The data START
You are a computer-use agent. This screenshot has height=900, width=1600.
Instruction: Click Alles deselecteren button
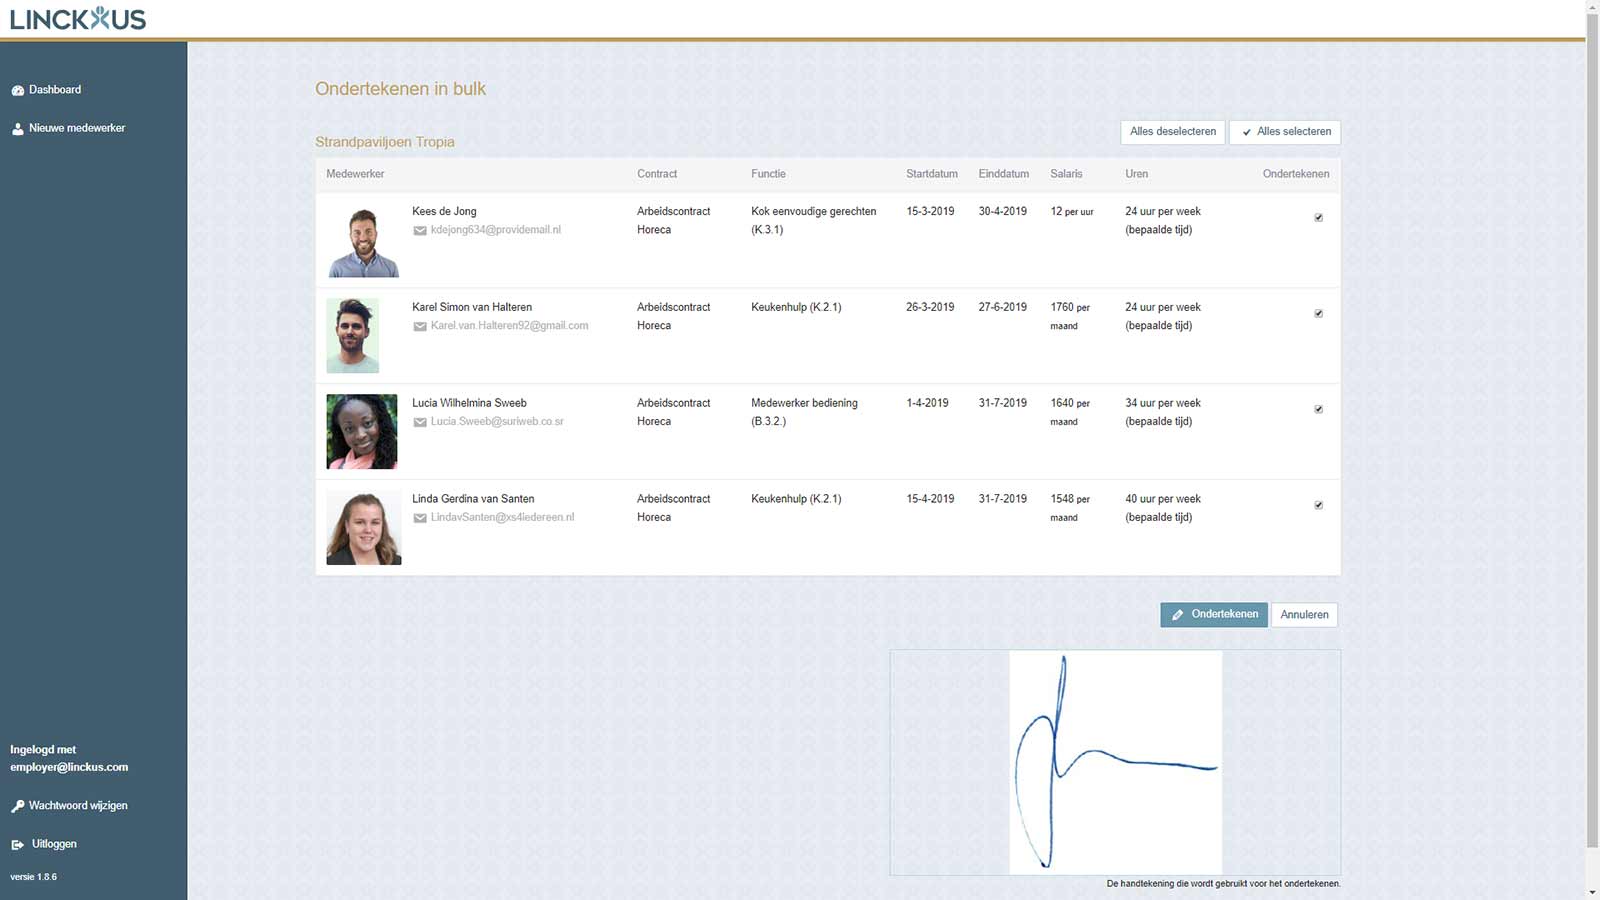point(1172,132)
The data END
The data START
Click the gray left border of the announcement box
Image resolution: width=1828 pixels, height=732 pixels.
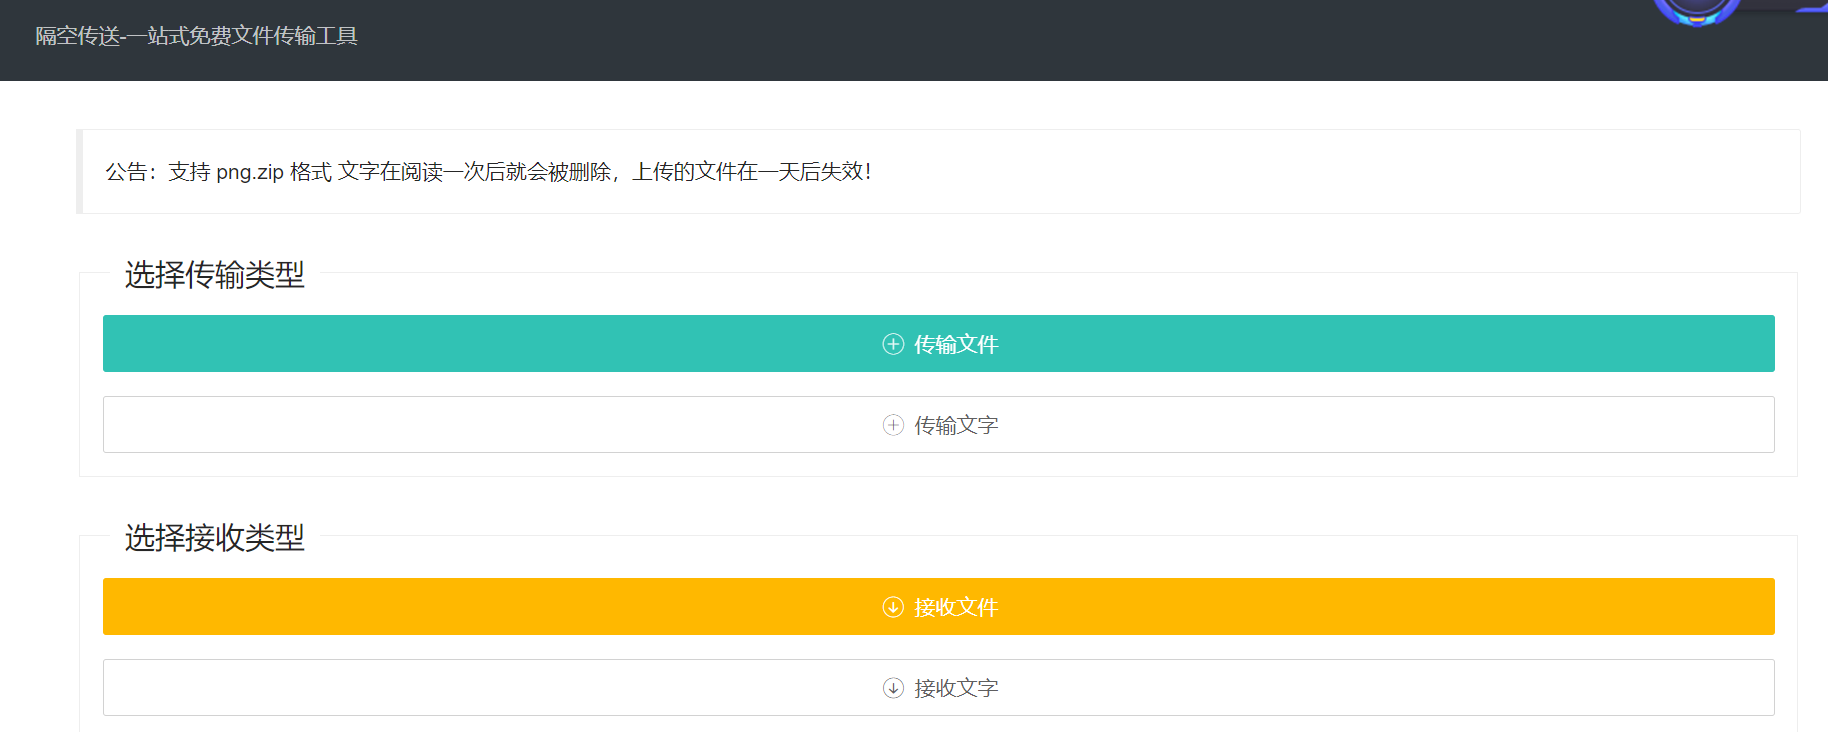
The data END
- **Task goal**
Copy down every line of the material above that includes the string "height".

- **Response**
You are a computer-use agent. This screenshot has height=900, width=1600.
Image resolution: width=1828 pixels, height=732 pixels.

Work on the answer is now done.